During the weekend of June 13–14, 2015, a large swarm of mayflies caused several vehicular accidents on the Columbia–Wrightsville Bridge, carrying Pennsylvania Route 462 across the Susquehanna River between Columbia and Wrightsville, Pennsylvania. The bridge had to be closed to traffic twice during that period due to impaired visibility and obstructions posed by piles of dead insects.

As food

Mayflies are consumed in several cultures and are estimated to contain the most raw protein content of any edible insect by dry weight. In Malawi, kungu, a paste of mayflies (Caenis kungu) and mosquito is made into a cake for eating. Adult mayflies are collected and eaten in many parts of China and Japan. Near Lake Victoria, Povilla mayflies are collected, dried and preserved for use in food preparations.

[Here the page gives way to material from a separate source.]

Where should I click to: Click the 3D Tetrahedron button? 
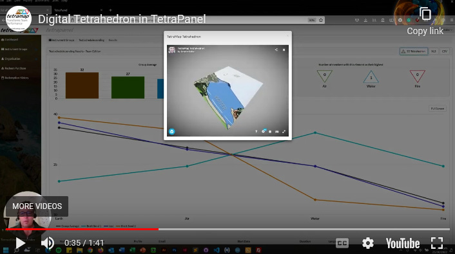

As a name for ships and aircraft

"Mayfly" was the crew's nickname for His Majesty's Airship No. 1, an aerial scout airship built by Vickers but wrecked by strong winds in 1911 before her trial flights.

Two vessels of the Royal Navy were named HMS Mayfly: a torpedo boat launched in January 1907, and a Fly-class river gunboat constructed in sections at Yarrow in 1915.

The Seddon Mayfly, which was constructed in 1908, was an aircraft that was unsuccessful in early flight. The first aircraft designed by a woman, Lillian Bland, was titled the Bland Mayfly.